Table 1. Questionnaire for ambulance crews on emergency cases.
Operation number
  • (Free text)
Patient gender
  • Male
  • Female
  • Gender-diverse
Patient age group (years)
  • 18-24
  • 25-39
  • 40-59
  • 60-64
  • 65-79
  • ≥80
Operation time on a weekend day or holidaya
  • Yes/no
Operation time during main opening hours of general practitioner careb
  • Yes/no
Classification of operation area (number of inhabitants)
  • Metropolitan (>100,000)
  • Urban (30,000-100,000)
  • Suburban (10,000-30,000)
  • Rural (<10,000)
Working diagnosis
  • (Free text)
Treatment or procedure performed (multiple choices possible)
  • Being conveyed to a hospital
  • Referral to a general practitioner or medical on-call service
  • Continuance at home
  • Patient refused being conveyed
  • Therapeutic measures performed
  • (Free text)
Appropriate treatment or procedure (multiple choices possible; no choice possible)
  • Being conveyed to a hospital autonomously
  • Calling on the medical on-call service autonomously
  • Consulting the general practitioner for further care
  • Exclusively counseling
  • Counseling by telephone possible
  • Social caretakership
  • Being conveyed by a patient transport ambulance
  • (Free text)
Reasons for being conveyed to a hospital without medical indication (multiple choices possible; no choice possible)
  • Missed transportation opportunity by patient or relatives
  • Patient insists on being conveyed by ambulance
  • Social indication
  • House call by general practitioner or medical on-call service indicated but not provided
  • Medical on-call service not favored by patient
  • Insecurity of team leader
  • Language barrier
  • (Free text)

aAs defined by the state in which the operation took place.

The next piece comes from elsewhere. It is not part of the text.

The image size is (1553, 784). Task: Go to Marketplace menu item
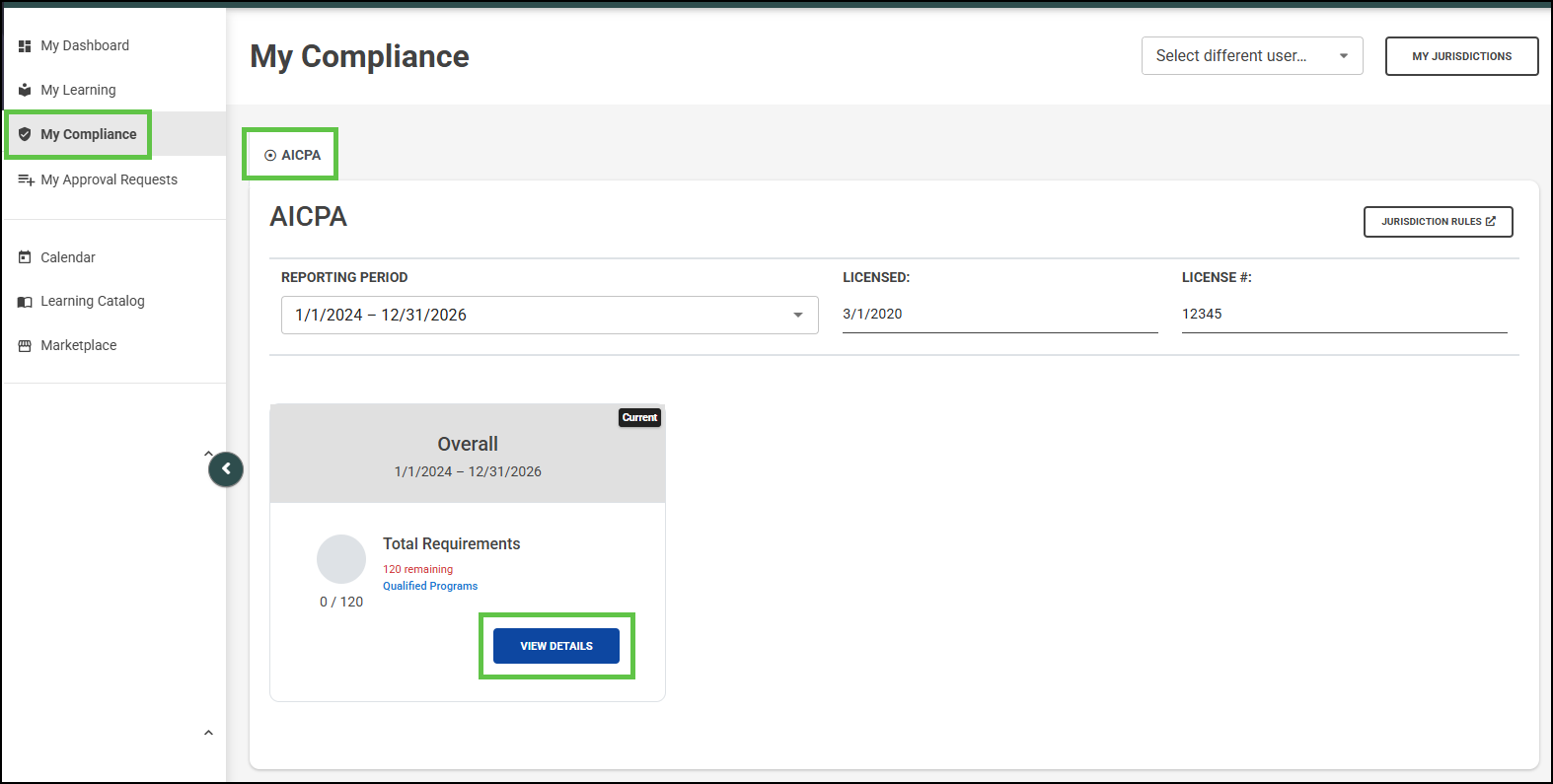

bMain opening hours were defined as Monday, Tuesday, and Thursday from 7 AM to 7 PM, and Wednesday and Friday from 7 AM to 2 PM.

The members of the expert panel determined which crucial dimensions of medical emergency treatments will be queried, including (1) working diagnosis, which is the assessment made on site by the ambulance crew with consideration of diagnostics that can be carried out preclinically; (2) procedures, including the ambulance crew’s approach to counseling, treatment, patient transport, and referral to other caregivers; (3) adequacy of care, that is, the assessment of the most suitable form of care, which is carried out by the ambulance crew based on the situation on site; and (4) problems that arise, that is, the evaluation of possible reasons why patients are not directed to the form of care that has been assessed as being most suitable.

The training of the paramedics consists of 5 vital elements. The important questions for assessing their concerns about possible rescue operations (Textbox 1) are described in in-person lectures. The five W questions are integrated in the questionnaire and special training is provided.

Textbox 1. W questions and example cases.

W questions

  • Which typical use cases are presented?
  • Who called? (Age and gender should be documented)
  • Which concerns were stated? (Assessment of the emergency is an overarching goal of the study)
  • When did the concerns occur? (Duration and assessment of the acute situation has to be included in the consideration)
  • Where is the location? (Infrastructure, social environment, etc., should be documented)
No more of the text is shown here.